SUPPLIED PASSAGE Block Start

Phospholipids are usually distributed unevenly across the cell membrane, with some types staying on the inside and others on the outer side. However, cells need to change this distribution quickly in response to environmental or internal signals. The process of moving phospholipids from one side of the membrane to the other, known as phospholipid scrambling, can expose specific phospholipids to the outside of the cell. This exposure is important for several functions, including blood clotting and the removal of unwanted cells.

The new research, published in Nature Communications, identified protein complexes that play an essential role in this process. “We discovered that when calcium is incorporated into cells, a specific protein complex, including the ion channel Tmem63b and the vitamin B1 transporter Slc19a2, triggers phospholipid scrambling,” explains Professor Jun Suzuki, who led the study.

Calcium serves as a signal that can activate various cellular processes such as ion channel gating and phospholipid scrambling when it enters the cell. “When Tmem63b was deleted, the cells lost calcium-induced phospholipid scrambling activity” says Han Niu, the study’s first author. “Conversely, certain genetic mutations in the Tmem63b gene linked to diseases like epilepsy and anemia lead to continuous activation of phospholipid scrambling, even without calcium stimulation.”

SUPPLIED PASSAGE Block End
SUPPLIED DATA Block Start

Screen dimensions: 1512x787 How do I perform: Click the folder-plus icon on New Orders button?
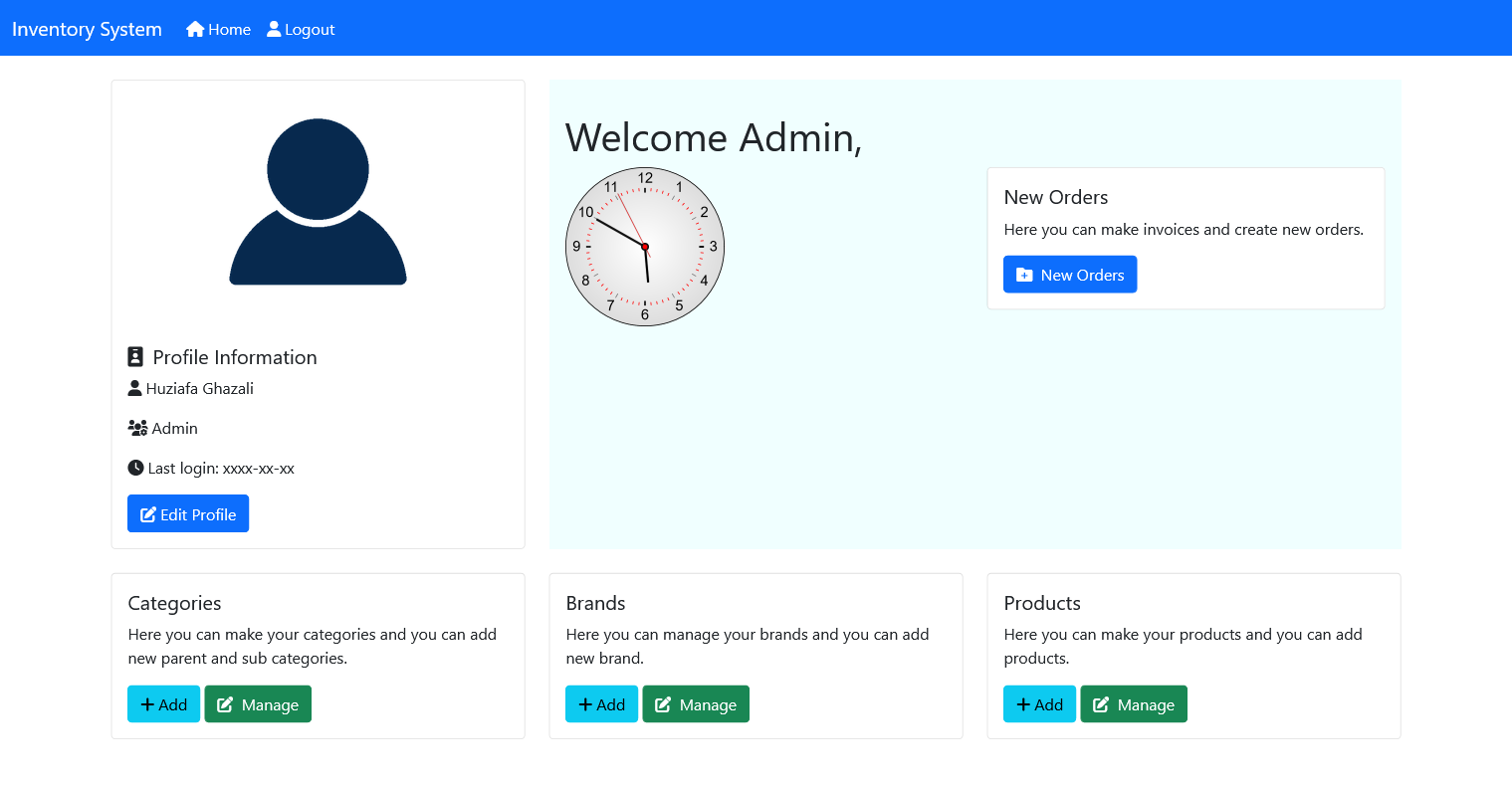[x=1024, y=274]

SUPPLIED DATA Block End

### TASK ITEM
Drawing on the passage about phospholipid scrambling, explain in one to three sentences why moving phospholipids from one side of the membrane to the other matters to cells. Nothing in the listing is needed here.

### ANSWER TO THIS PROBLEM
Scrambling can expose specific phospholipids on the outside of the cell. That exposure is important for several functions, including blood clotting and the removal of unwanted cells.